As often happens, we kept chatting as I made my way toward the rest room. I was searching for the light switch which should have been right on the inside of the doorway. On the right. Right?
Or, maybe - maybe - on the left, but right there on the inside. Right?
It was on the outside of the doorway, on the left.
How could that possibly be? This was an office in a building that had been constructed in the last 8-10 years. In Delaware. Not like the construction of homes when I was a child. In Massachusetts.
All the light switches were outside the entrance to the room. On the outside of the doorway. On the left. Bedrooms. Bathrooms. Kitchen. Dining room. Living room. Didn't matter.
Before you entered the room, you turned on the light which could always be found on the wall, on the left hand side of the door frame. Outside the room.
Which was a real liability when you were a girl in a family of four - three girls and one boy. My brother always waited until the sun went down and one of us was alone in the room with the door closed. The bathroom was his favorite spot but any room would do.
I always wondered why in the name of logic would anyone design a light switch in that way?
It had to be because we lived in old houses - tenement houses and apartments - that were probably built by people who were, themselves, immigrants.
Which, of course, made them deficient and flawed and at the very least "second class".
The issue took on even greater significance when I was old enough to visit my classmates and friends in their homes.
One of the first things I noticed was that none of THEIR homes had light switches designed in that way. All of THEIR light switches were right where they were supposed to be, logically: on the right hand on the inside of the door frame.
Or, at least, the light switch was on the wall on the inside of the room. Not too far from the door.
Of course! Why would it be anywhere else?
To my young, impressionable mind, it was one more piece of evidence that to be a second generation immigrant - especially one from Portugal - was to be a lesser child of God and a second class citizen.
The evidence was compelling. It wasn't enough that my skin was darker, my hair was dark and curly, and my eyes were not brown - they were hazel green - but definitely not clear blue like the rest of my friends who had names like "Smyth" and "Brown," "Brandon" and "Workman."
My schoolmates spoke in that breezy, giggly way young girls do about the stores where they had gotten that "cute" sweater or "cute" pair of slacks. I had no idea where my clothes had first been bought. I only knew they were first worn by either my cousin Judy or Jennie.
And, my clothes were not "cute". Cute meant "the latest style" in "the latest season's color."
My clothes, when they were worthy of notice and comment, were considered "nice".
I knew the difference between "cute" and "nice" and "nice" wasn't "cute".
"Cute" is definitely what you wanted your "outfit" to be.
"Peasant food," my girlfriends called it, trying to be .... "nice". The problem was that in trying to somehow elevate that status, they only emphasized the inferior status of our culinary habits.

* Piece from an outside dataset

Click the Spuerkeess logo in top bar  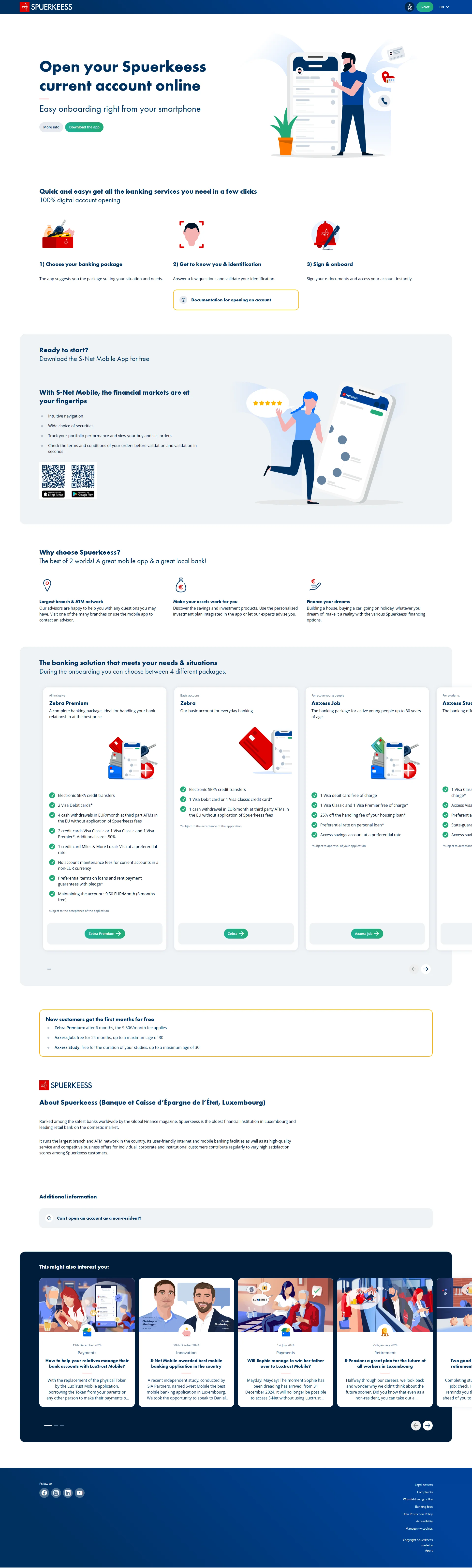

Oh, and their mothers smelled like French soap and expensive perfume.My mother smelled like Lysol and Noxema and Jean Nate.
If I could name any one thing that shaped and formed me it would be summed up in this one word:
I've spent thousands of hours (and dollars) working out all of the "second class citizenship" and the attendant self esteem issues that are all part and parcel of a very formative part of my childhood.
I've always thought that I had made great progress in healing those old hurts and salving those old wounds. I've always been aware of and grateful for the progress I've made.
And, in fact, I have. Healed and made progress.
And there I was, just the other day - a grownass woman, fairly well educated, responsible, fairly accomplished, emotionally stable, co-parent of six and Nana to seven - breaking into a slight sweat about the location of the light switch.
How neurotic is that?
Oh, I laughed softly at myself and then, when I closed the door, I found myself simultaneously thinking about and relieved by the fact that I could, if necessary, use my cell phone as a flashlight.
I confess I sat there wondering who designed or built this office? Why in heaven's name would you put the light switch outside the door?
Were they immigrants, too? Children and grandchildren of immigrants like me?
Could be. There are a lot of us around. Even in Sussex County, DE.
I wondered if their kids were growing up thinking their "outfits" were "nice" but not "cute", or worried that they carried the smells of their ethnic food on their hair and clothing and if they were concerned about how different they look and how they don't fit in.
And then I thought that at least I didn't have to worry about someone coming into our home, breaking down the door, and taking my grandparents or parents back to Portugal.
She says its an occupational hazard. It comes from being told that "its not all about you" and yet we are constantly encouraged to self-reflect and be self aware.
In fact, a big part of our ability to have healthy relationships with appropriate boundaries as clergy with our parishioners is dependent on our ability to self reflect and be self aware and have insight about our behavior and the human condition.
I think it may well be that.
For me, it's more about being a legal American citizen who, somewhere in her heart, will always be an immigrant with "nice" hand me down clothes who is concerned that, not by her own design, won't always be in control of the light in her room.